Medtronic
 
 

Heart Failure

CArdiac REsynchronization in Heart Failure Study (CARE-HF)

Protocol:

CArdiac REsynchronization in Heart Failure Study (CARE-HF)

Purpose:

To assess the effect on morbidity and mortality of adding CRT to optimized pharmacological therapy in patients with moderate and severe heart failure due to LV systolic dysfunction complicated by cardiac dyssynchrony.

Primary endpoint:

  • All-cause mortality or unplanned cardiovascular hospitalization. (Hospitalizations were adjudicated by a blinded end-point committee.)

Main secondary endpoint:

  • All-cause mortality, classified by mode and cause

Status:

Enrollment period: January 2001 to March 2003
Follow-up: 18 months minimum
Sample size: 813 patients

Results:

The study found that cardiac resynchronization therapy administered in combination with optimal medical therapy saves lives and reduces hospitalizations:

  • 37% reduction in combined all-cause mortality or unplanned cardiovascular hospitalizations
  • 36% reduction in all-cause mortality
  • 52% reduction in unplanned cardiovascular hospitalizations

CRT was found to improve cardiac function and structure, specifically CRT:

  • Provides sustained improvement in cardiac function and structure.
  • Improves systolic function
  • Reduces pro-BNP levels

 

References:
  1. Cleland JGF, Daubert J-C, Erdmann E, et al for the Cardiac Resynchronization-Heart Failure (CARE-HF) Study Investigators.
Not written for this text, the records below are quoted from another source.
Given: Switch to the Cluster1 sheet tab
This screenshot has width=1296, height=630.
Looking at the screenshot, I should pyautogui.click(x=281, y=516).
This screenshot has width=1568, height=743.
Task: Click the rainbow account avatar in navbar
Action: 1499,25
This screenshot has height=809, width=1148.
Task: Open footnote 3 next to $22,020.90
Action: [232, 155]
The effect of cardiac resynchronization on morbidity and mortality in heart failure. N Engl J Med 2005;352:1539-1549.
  2. Cleland JGF, Daubert J-C, Erdmann E, et al on behalf of the CARE-HF study Steering Committee and Investigators. The CARE-HF study (CArdiac REsynchronisation in Heart Failure study): rationale, design and end-points. Euro J Heart Failure 2001;3: 481-489.
  3. J Cleland JGF, Daubert J-C, Erdmann E, et al on behalf of the CARE-HF study Steering Committee and Investigators. Baseline characteristics of patients recruited into the CARE-HF study. Euro J Heart Failure 2005; 7:205-214.
  4. Calverta MJ, Freemantlea TN, Cleland JGF. The impact of chronic heart failure on health-related quality of life data acquired in the baseline phase of the CARE-HF study. Euro J Heart Failure 2005;7:243-251.
  5. Jarcho JA. Resynchronizing ventricular contraction in heart failure. N Engl J Med 2005;352:1594-1597.